N35Remark Code (RARC)Active
N35 Remark Code - Program Integrity Decision Explained
The N35 remark code indicates that the claim was affected by a program integrity or utilization review decision. This means that the payer conducted a review of the services billed to determine their appropriateness and necessity, which influenced the adjustment made on the claim.
How It Relates to the Denial
The N35 remark typically accompanies a claim adjustment reason code related to service denial or reduction due to issues identified during a program integrity or utilization review. The combination signals that the payer has determined the billed services did not meet established criteria for coverage or necessity.
Common Scenarios
1A provider submits a claim for a series of diagnostic tests, but the remittance advises that payment was reduced due to a review of the necessity of those tests.
→ In this case, the N35 remark suggests that the payer reviewed the tests and found them unnecessary based on their guidelines, justifying the payment reduction.
2A claim for outpatient therapy services is denied, and the remittance includes an adjustment reason code for non-coverage along with the N35 remark code.
→ The N35 remark indicates that the denial stems from a program integrity review, which concluded that the therapy services did not meet the payer's criteria for coverage.
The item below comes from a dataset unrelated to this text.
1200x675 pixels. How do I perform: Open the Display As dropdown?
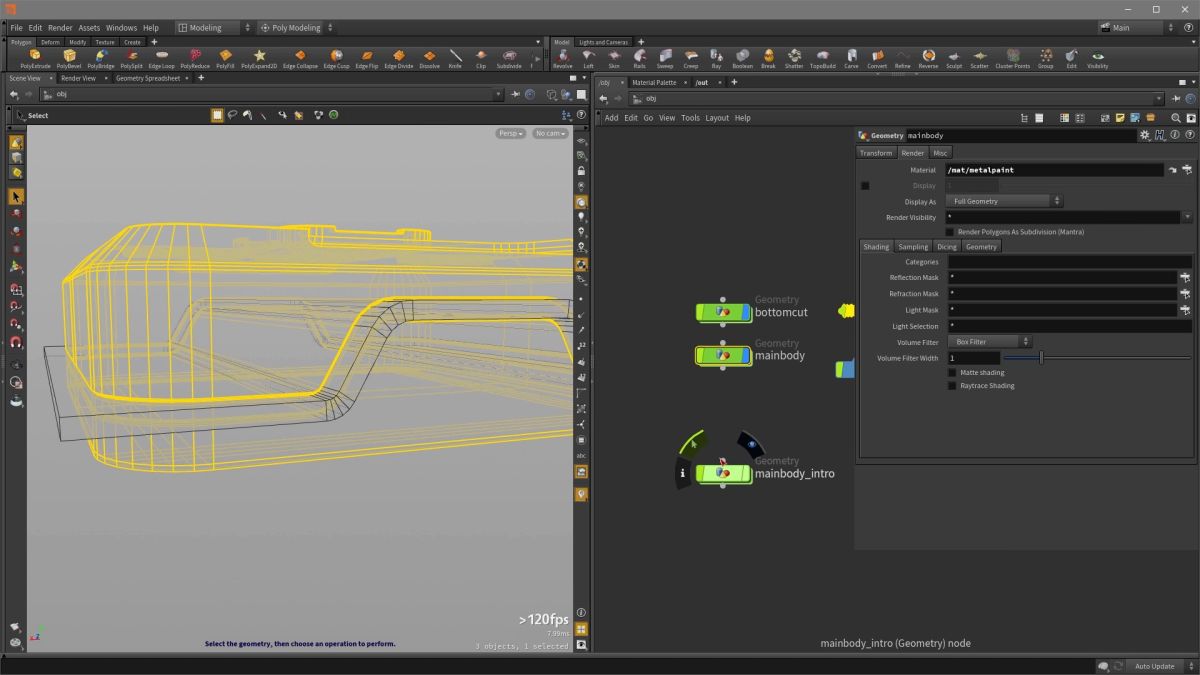click(1003, 201)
3A hospital submits a claim for a surgical procedure that was partially paid, and the remittance includes both a claim adjustment reason code for underpayment and the N35 remark.
→ Here, the N35 remark points to a utilization review that influenced the payout, indicating that the payer determined the procedure did not fully meet the required guidelines for reimbursement.
What to Do
- Review the accompanying claim adjustment reason code for details on the specific denial or adjustment.
- Consult clinical documentation to ensure that the services billed meet the payer's criteria for necessity and appropriateness.
- If applicable, prepare to provide additional information or documentation that supports the medical necessity of the services rendered.
What to Check
- The clinical documentation supporting the services billed to verify compliance with payer guidelines.
- The claim adjustment reason code that accompanies the N35 remark for context on the adjustment.
- The payer's program integrity or utilization review criteria to understand the basis for the decision.